We anointed one of the “natives” and instructed her to “lead” the group in arranging the tables in another unusual position. At the same time, one of the members of our facilitation team walked around the class, in his best lab scientist mimic, peering at the class of “natives,” taking notes, and making noises---“Ah,” “Oh,” “Wow”.  After the “leader” dutifully implored the “natives” to arrange the tables how we wanted, the natives grew intransigent and civilly disobeyed their anointed leader.

Questions and comments blossomed into discussion after this enactment.

Who guides the research or development agenda, insiders or outsiders?  Who decides what is problematic and what is not?  Are the goals of “good” research and “good” development culturally biased?  Is there a relationship between who the agents of research and development and the possibility of social change?  What is the effect of the funder’s identity and politics on research and development?  Do current research practices reinforce and reproduce current inequalities of power, knowledge, and resources?  Is it problematic that knowledge is created in universities by knowledge technicians rather than by the communities and practitioners who experience the problems everyday?  In such a situation, who maintains control over the research agenda?  Who really benefits?

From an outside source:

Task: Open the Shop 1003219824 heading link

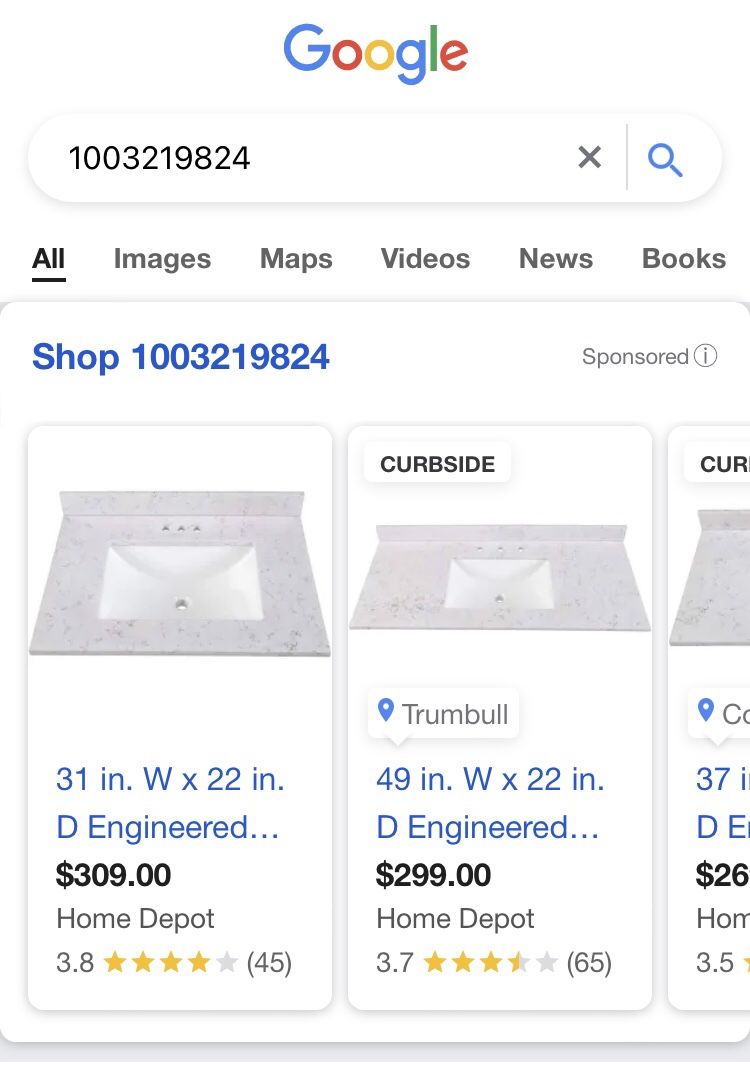Action: point(181,357)
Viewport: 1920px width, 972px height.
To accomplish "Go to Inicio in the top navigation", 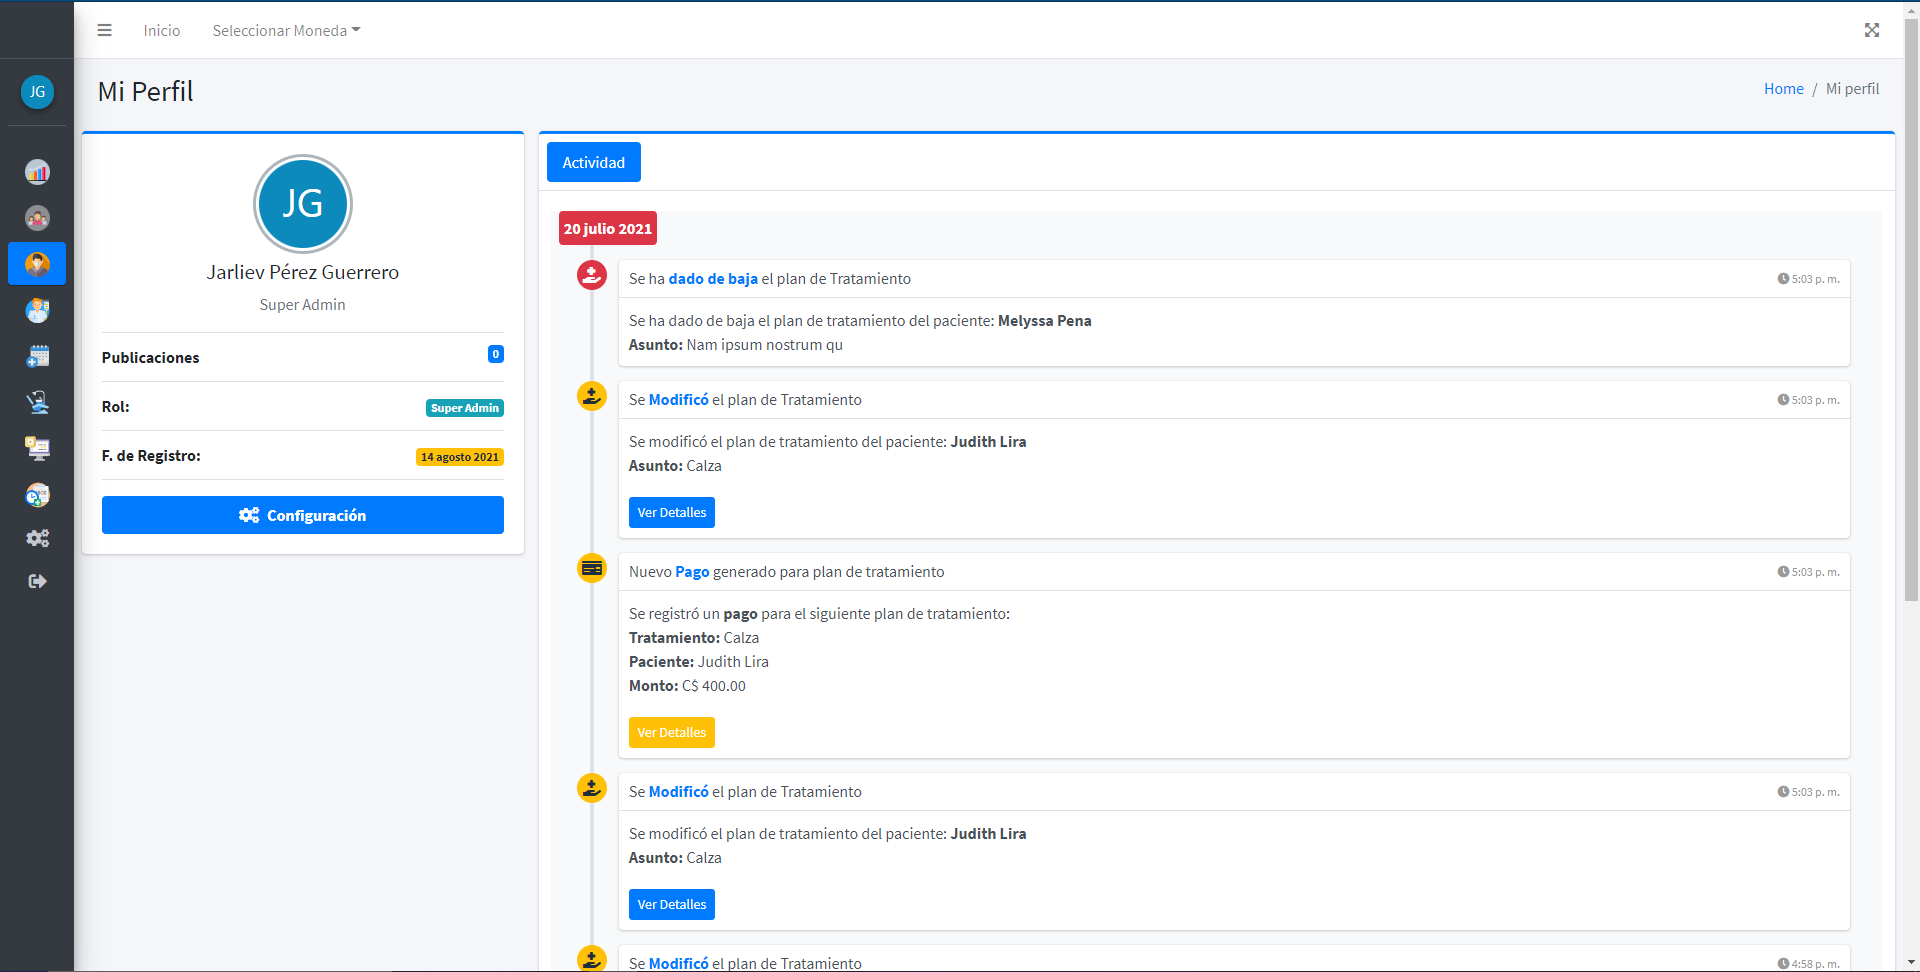I will pyautogui.click(x=161, y=31).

In our discussion that day as well as throughout the entire semester, we wrestled with problems of power and participation in the dominant research and development agenda. We investigated and formulated alternative ways of thinking and doing research. We examined case studies, including some about teachers and students trying to improve education, community-based public health efforts, grassroots organizing, and participant-oriented development.

We also struggled to link research with community empowerment and social transformation efforts through practical work.  Students in our class supported diverse participatory research efforts with community groups, teachers, and students.  For example, I worked with an initiative that supported high school students in investigating their school and taking action on their findings.  I saw not only the slow change taking place within the culture and policies of the school, but also the rapid change that took place in the students as they reconstructed their own meanings of education and knowledge.

 All of these experiences enabled our class to map the possibilities of research practices that were empowering, critical, and transformative.

By the end of the semester I still struggled with the many tensions, yet I had reached some tentative conclusions.  Power imbued in authority, resources, and tradition predominantly controlled how research was conceptualized and conducted.  Dominant ideologies of “professional” knowledge production would attempt to keep my papers, discussions, and research mired within the narrow boundaries of “Academic” discourse.  But I now knew there were alternatives to thinking about “research.”  Though very limited in academia by the dictates of power, I had ways to liberate my thinking and practices from the dictates of the powerful. Once I moved beyond the boundaries of academia, I now had substantive tools to connect knowledge production with community-based efforts for social change.

 This year, I again looked at the HGSE course website. However, I didn’t see Donna’s Participatory Action Research Course. I wondered who decided that Donna San Antonio wouldn’t teach an amazing class on Participatory Action Research this year.

 J. Jerome Hughes, Ed.M. ’03, is a second-year student at Harvard Law School.